That was supposed to have been the aftermath of the brake valve caper which led to Roger’s accident back at the end of the third week.

It is now Friday October 7, 1966, and Dark Shadows is airing an episode that concludes its fifteenth week on the air. Roger spends the first half of today’s episode admiring the view from atop Widow’s Hill, when Vicki, herself out for a walk with a view, happens upon Roger there: “Not planning to jump, are you?” She reiterates the line Roger startled her with back in episode 2, and here today Roger offers a belated but good-natured apology.

That’s Art Wallace for you, always reprising an earlier situation but with none of the story resolve such repetition might bring about. In yesterday’s episode, David was sneaking into Burke’s hotel room just like in episode 29. In episode 73, David stole away from Collinwood into town and Collinsport Inn to visit Burke but stopped in at the restaurant downstairs for a sundae, just like in episode 28.

Data shown –
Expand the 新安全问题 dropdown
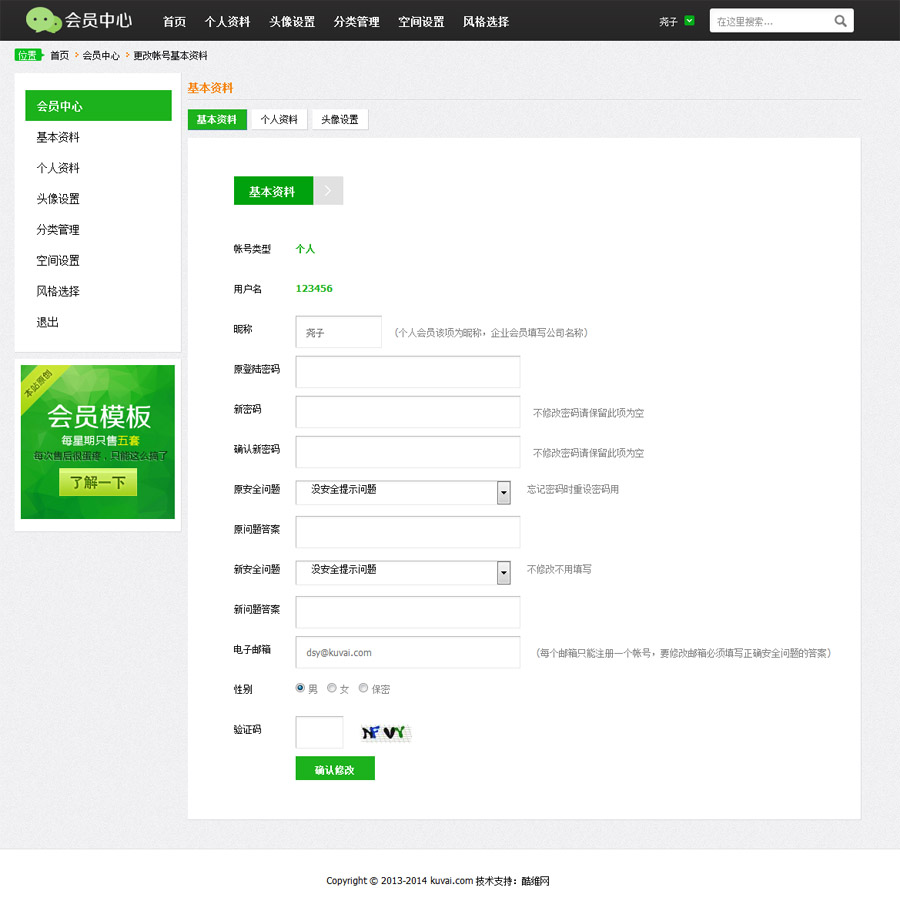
...
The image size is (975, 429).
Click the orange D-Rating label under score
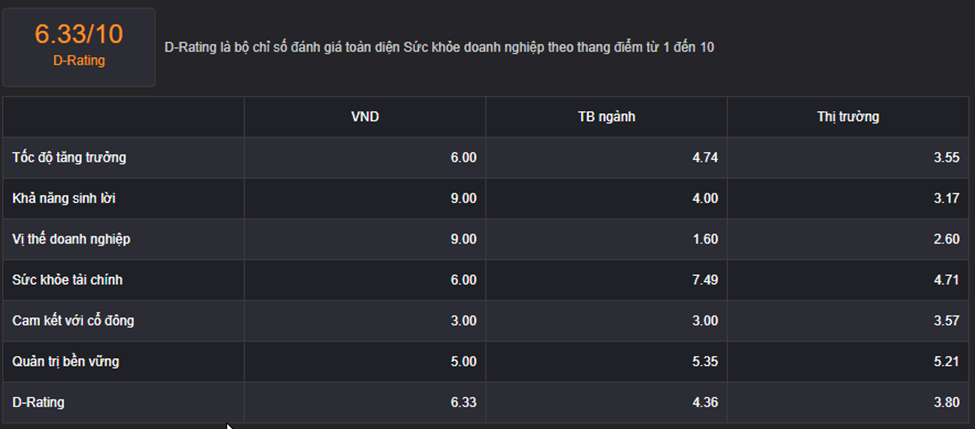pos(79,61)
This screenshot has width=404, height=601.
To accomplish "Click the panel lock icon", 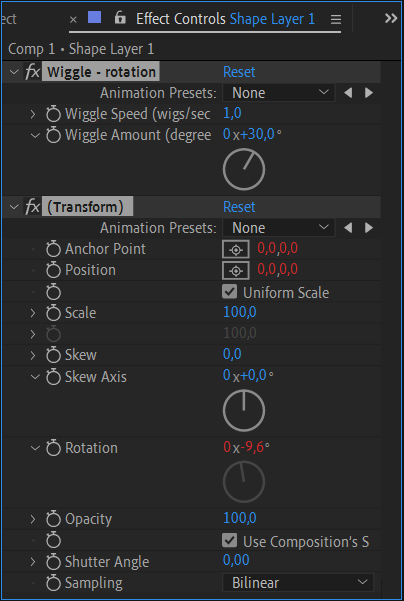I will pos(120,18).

The exercise – Reproduce the part of the Dark Shadows passage that opens with the words containing "It is now Friday" and closes with "but good-natured apology.". Rely only on the Dark Shadows passage.

Result below –
It is now Friday October 7, 1966, and Dark Shadows is airing an episode that concludes its fifteenth week on the air. Roger spends the first half of today’s episode admiring the view from atop Widow’s Hill, when Vicki, herself out for a walk with a view, happens upon Roger there: “Not planning to jump, are you?” She reiterates the line Roger startled her with back in episode 2, and here today Roger offers a belated but good-natured apology.